▸ **EXERCISE OBJECTIVE**: Include the line containing "Given: Click the Dundee United FC team cell" and every line after it up to the end of the material below; reproduce them exactly and drop the pictures.

[[ THE DATA, beginning ]]

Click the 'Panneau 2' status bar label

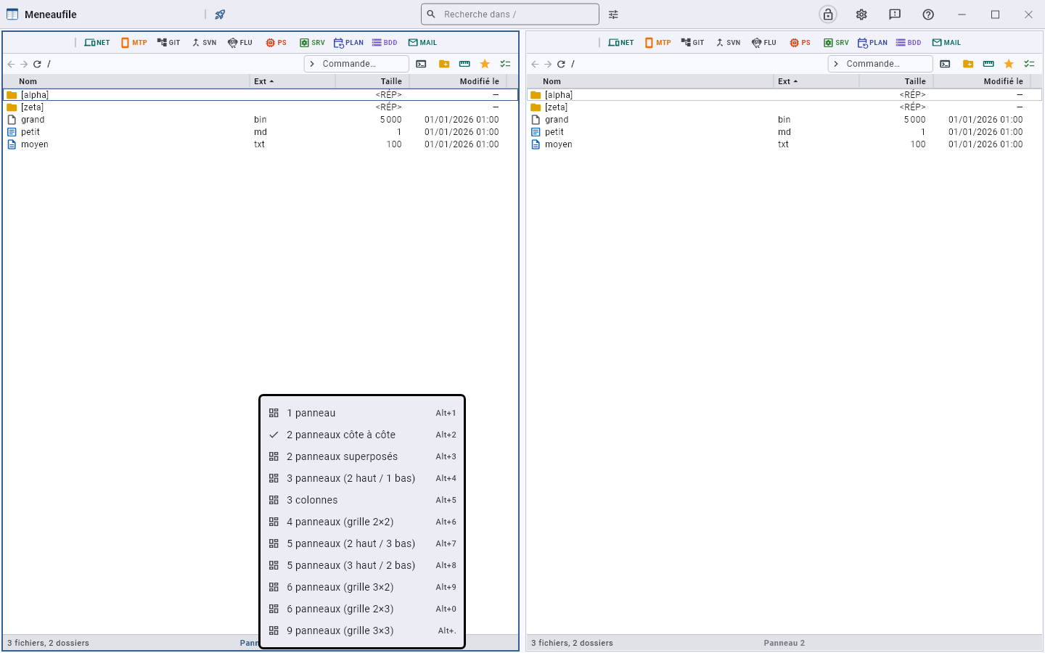tap(784, 643)
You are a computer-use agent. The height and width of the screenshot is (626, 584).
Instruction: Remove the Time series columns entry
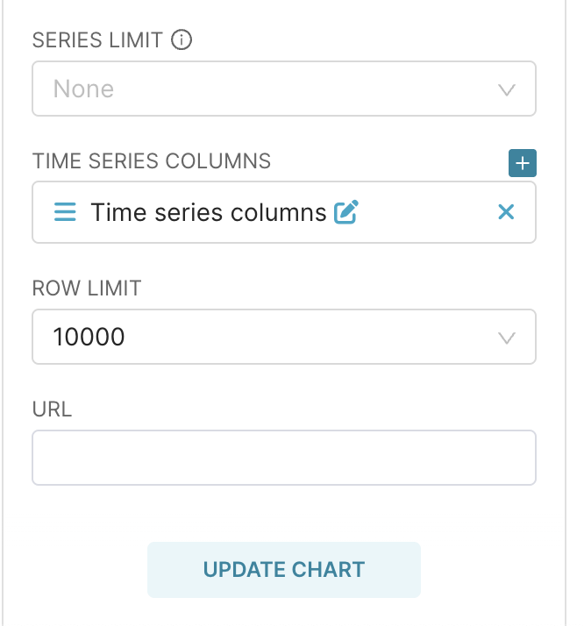tap(506, 212)
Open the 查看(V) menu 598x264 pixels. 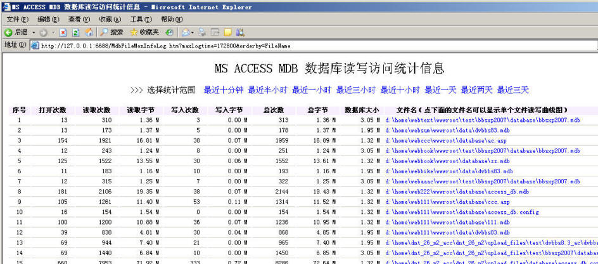pyautogui.click(x=79, y=20)
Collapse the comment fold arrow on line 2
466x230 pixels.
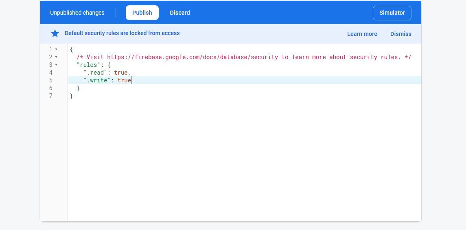[x=56, y=57]
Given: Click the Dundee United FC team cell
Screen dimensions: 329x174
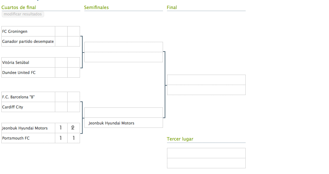Looking at the screenshot, I should (28, 72).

[[ THE DATA, end ]]

▸ **RESPONSE TO THIS EXERCISE**:
Given: Click the Dundee United FC team cell
Screen dimensions: 329x174
Looking at the screenshot, I should (28, 72).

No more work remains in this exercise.